Biscuit and Pickles Catering's Dustin Joseph plates a course during a private event at the recently opened Hazelfern Cellars north of Newberg in April. // By Rockne Roll

Catering has been around as long as people have wanted to eat somewhere that wasn’t either a restaurant or their own home. The Yamhill Valley has seen an increase in new catering companies recently as the wine industry grows exponentially.

“There’s always the need for food to go with wine,” explains Janet Bleck of The Rogue Gourmet Catering in Newberg. “Every day, I read about a new winery that’s opened. There’s a lot of calls for catering at the wineries.”

And just as the quality of local wine is recognized more every day, the superiority of the food they serve is a calling card for so much of the rapidly growing catering industry in the area. The Yamhill Valley’s best chefs are increasingly becoming the valley’s best caterers.

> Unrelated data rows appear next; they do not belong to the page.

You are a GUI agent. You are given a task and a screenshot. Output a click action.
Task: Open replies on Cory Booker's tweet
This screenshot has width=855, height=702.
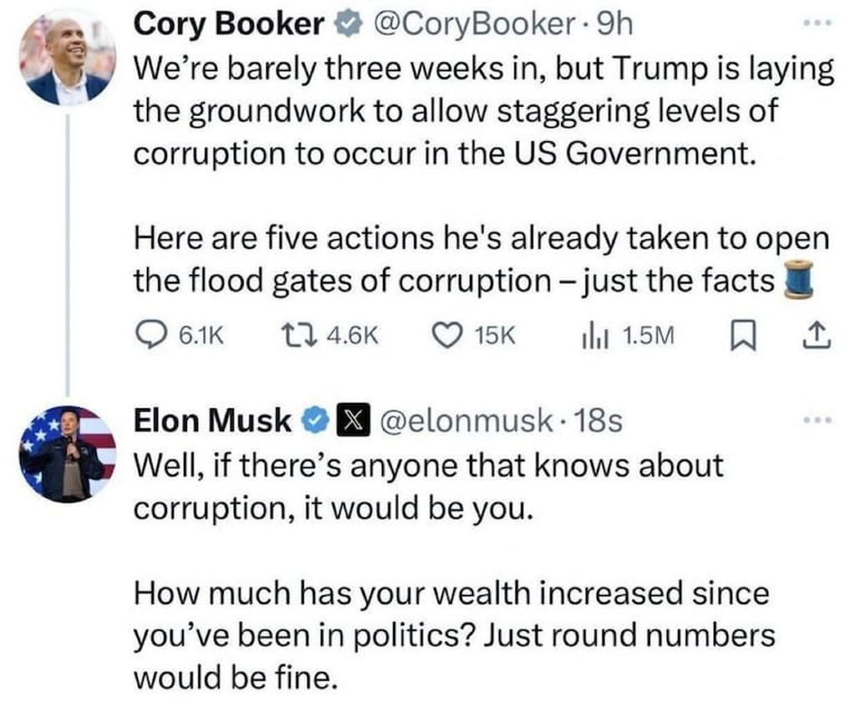[x=180, y=336]
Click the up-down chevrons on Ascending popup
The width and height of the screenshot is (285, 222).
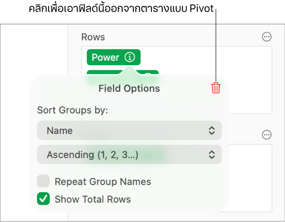[212, 154]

“What we’re getting to now is showing that chefs are caterers. For us, it’s much more of a chef-driven world,” explains Jesse Kincheloe of Valley Commissary in McMinnville. “I’m stoked for it. As amazing as the wine is, the food should be amazing.”

The transition from cooking in a successful brick-and-mortar to cooking for a successful catering operation is not necessarily seamless. Bleck explains that, other than the basic technical and culinary skills, the two worlds are quite different.


Corn pudding, topped with tomatoes and basil by Valley Commissary for a winemaker's dinner during the 2015 Bounty Of Yamhill County. // By Marcus Larson

“It’s apples and oranges. Quantity cooking is a very specialized field. You’ve got to know your stuff. In a restaurant, you have the ability to cook something to order and then it’s immediately consumed,” she said. “In catering, it's completely different. You can’t go on site and cook everything from scratch. You have to know the chemistry of food. There’s so much more involved in catering chefing than regular chefing.”

The key is organization, because the logistics of cooking food and serving it on unfamiliar terrain — metaphorically or literally — can easily be overwhelming.

“Logistically, you have to know everything,” explains Dustin Joseph of Biscuit & Pickles Catering in McMinnville. “If you’re not an organized person, you’re going to get lost.”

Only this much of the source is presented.